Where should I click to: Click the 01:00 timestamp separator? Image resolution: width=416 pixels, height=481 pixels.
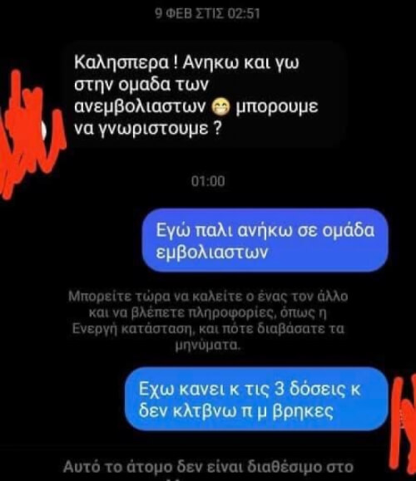coord(208,181)
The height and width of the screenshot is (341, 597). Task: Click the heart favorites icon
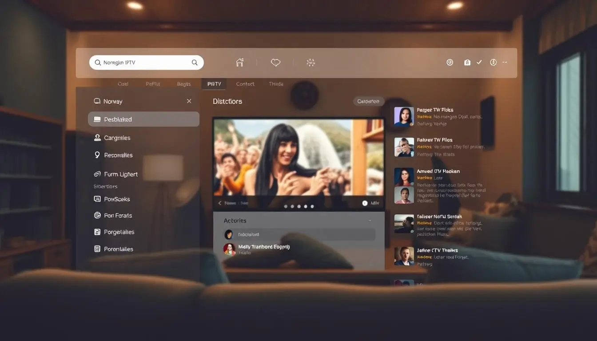(275, 63)
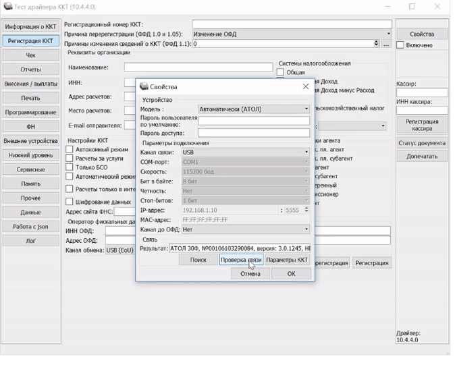This screenshot has height=365, width=455.
Task: Click the Свойства dialog title icon
Action: [x=144, y=87]
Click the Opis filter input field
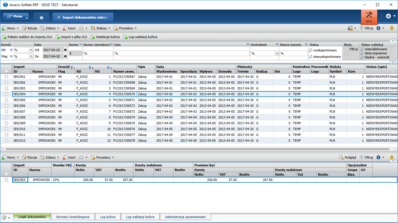 click(x=182, y=53)
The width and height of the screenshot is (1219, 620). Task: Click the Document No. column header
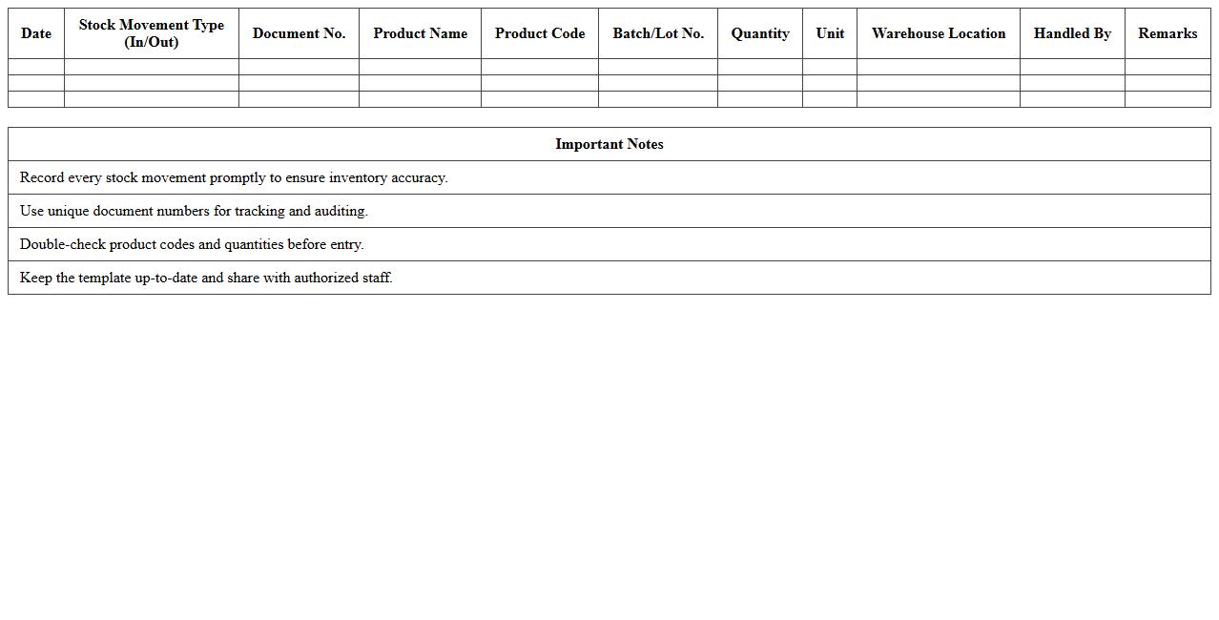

────────────────────

*TASK ITEM*: The required output is an exact copy of the lines from the one with "The height and" through the final line of the data above, with pictures removed.

*FINAL ANSWER*:
The height and width of the screenshot is (341, 597). Task: Click the heart favorites icon
(275, 63)
This screenshot has height=365, width=455.
Task: Click the Свойства dialog title icon
Action: [x=144, y=87]
Click the Opis filter input field
 click(x=182, y=53)
The width and height of the screenshot is (1219, 620). Task: Click the Document No. column header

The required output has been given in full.